Multiplier par trois le budget alloué au patrimoine, défiscaliser un peu plus les propriétaires de châteaux… Le programme culturel du RN exalte le passé et combat le multiculturalisme.

Sébastien Chenu (porte-parole du RN), Eric Ciotti et Marine Le Pen.

Sébastien Chenu (porte-parole du RN), Eric Ciotti et Marine Le Pen. Photo Alain Guilhot/Divergence

Par Olivier Milot

Publié le 26 juin 2024 à 12h15

La culture traverse cette campagne électorale éclair comme un fantôme. Aucun parti à l’exception du Nouveau Front populaire ne s’est donné la peine d’actualiser son programme de la présidentielle. Le Rassemblement national (RN) pas plus que les autres. Ses dirigeants se contentent de hanter les plateaux télé avec pour seule antienne la privatisation de l’audiovisuel public. Pour le reste, prière de se référer au programme de 2022. Là, si on aime les vieilles pierres, il y a du consistant et de la constance.

Marine Le Pen a toujours fait du patrimoine la clef de voûte de sa politique culturelle. À la présidentielle de 2022, elle était même allée au bout de sa logique : il lui tenait lieu de programme unique. Comme une extension naturelle de la préférence nationale à la culture. La revendication assumée d’une idéologie où la sauvegarde des monuments historiques, l’exaltation des traditions populaires et la sacralisation du passé feraient office de rempart au multiculturalisme et au wokisme honnis. « Le patrimoine est l’expression parfaite de la civilisation française », expliquait alors la candidate. « Je lui donnerai une place majeure dans le programme de redressement moral du pays. » Pour le RN, les vieilles pierres, comme la terre, ne mentent pas.

Un discours peu crédible

La valorisation du patrimoine ne répond pas qu’à des critères idéologiques, elle a aussi des visées économiques. Si les monuments historiques sont « le creuset d’une grande nation millénaire », ils sont également « le premier motif de tourisme » en France. Le RN en a donc conclu qu’il était urgent d’imaginer un seul et même ministère de la Culture et du Tourisme. Une nouveauté dont on voit mal ce qu’elle apportera à l’une et à l’autre.

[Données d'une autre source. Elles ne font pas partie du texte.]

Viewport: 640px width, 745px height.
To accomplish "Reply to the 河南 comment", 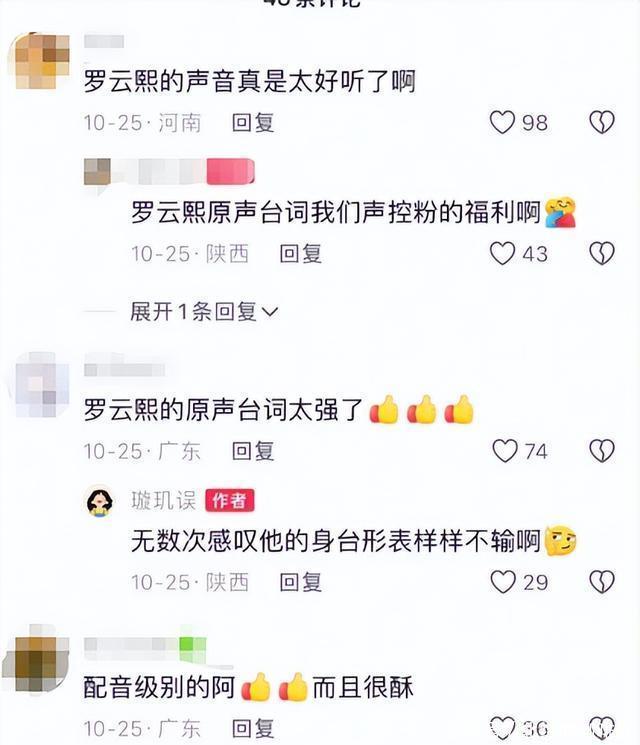I will coord(253,123).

Ce réarmement patrimonial passerait également par un enrôlement de la jeunesse incitée à s’engager dans un Service national du patrimoine de six mois renouvelable une fois, ouvert aux volontaires de 18 à 24 ans. L’argent, nerf de la guerre, n’est pas oublié. Marine Le Pen proposait en 2022 de tripler le budget alloué à la restauration du patrimoine historique (1 milliard d’euros). De leur côté, les propriétaires de châteaux et manoirs pourraient disposer d’une fiscalité encore plus favorable et le Loto du patrimoine être exonéré de taxes.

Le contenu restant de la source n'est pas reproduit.